Hmm. i dont see that at all. I see something else-- the accessability of the PC ADDS a flood of lower grade titles to the shelves. Take those away so they dont distract yo uand I thik the total number of AAA titles on any one paltform, PC or Console, is about the same.
Take awy from Consoles the numebr of AAA title that are ports of older PC AAA titles and I thin kthe PC proibably pulls out ahead by a tiny bit (but not a lot today. This was more true in the past.)
What I see here is that usually the range of PC games in the shelves is as big as, say PS2, but then there's also the XBOX and GC making the space occupied by consoles in the stores about 3 times as big as the PC.

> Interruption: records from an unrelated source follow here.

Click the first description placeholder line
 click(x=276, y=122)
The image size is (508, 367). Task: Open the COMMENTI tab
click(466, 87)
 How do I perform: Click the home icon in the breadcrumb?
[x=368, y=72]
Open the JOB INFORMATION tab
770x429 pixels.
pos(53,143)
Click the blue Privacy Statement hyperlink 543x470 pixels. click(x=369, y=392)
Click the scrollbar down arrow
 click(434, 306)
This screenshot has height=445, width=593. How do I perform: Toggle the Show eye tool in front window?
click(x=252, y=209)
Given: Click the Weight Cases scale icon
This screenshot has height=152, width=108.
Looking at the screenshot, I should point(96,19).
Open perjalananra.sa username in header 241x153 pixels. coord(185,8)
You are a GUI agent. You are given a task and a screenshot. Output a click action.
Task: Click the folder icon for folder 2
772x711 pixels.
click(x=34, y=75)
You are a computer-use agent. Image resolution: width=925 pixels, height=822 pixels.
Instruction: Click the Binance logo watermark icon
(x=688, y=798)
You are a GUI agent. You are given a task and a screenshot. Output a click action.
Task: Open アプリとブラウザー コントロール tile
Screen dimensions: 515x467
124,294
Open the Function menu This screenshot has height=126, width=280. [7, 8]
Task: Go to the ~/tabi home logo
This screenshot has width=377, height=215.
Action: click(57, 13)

This simple observation of course doesn't say anything about the actual sales numbers ...
And Id dispute the validty of adding 3 paltforms' shalf space together and comapring it to a single one (PC).
Keep in mind too that in any mature retail market, shelf space has more to do with predicted selling patterns then availability of product. The storekeep puts out what he or she expects to sell and devoets mreo space to teh ears that sell better.
That all of them are getting equal space strongly suggests that sales are more or less equal across all those platforms.
Erm, maybe I'm missing something here, but that's exactly my point.
If every platform (PC,PS2,XB,GC) get equal space, then doesn't that make the expected sales for the PC about 25% of total sales, a loss of 75% market potential?
Sure but EVERY paltform is only 25% of the expected sales. Thats your mistake.
I could as easily say that PS3 is only 25%, and that writing a PS3 game means a loss of 75% of the market possability.
Also, your leaving out Mac. If you write a Java game you get PC, Mac and Linux.
I don't knwo if Linux is measurable. But Mac is deceptive.
Mac is 5% to 10% of the market BUT its a vastly underserevd market so you are liekyl to sell a larger percentage OF that market then any of the others.
PC is equal to any of the paltforms today. PC+Mac is bigger then any of the platforms today.
Fundemtnally this is the rgeat fallacy of pie charts. They mean nothing because the oen who draws it gets to decide what pieces to cut the pie into and that makes all the difference in the story told.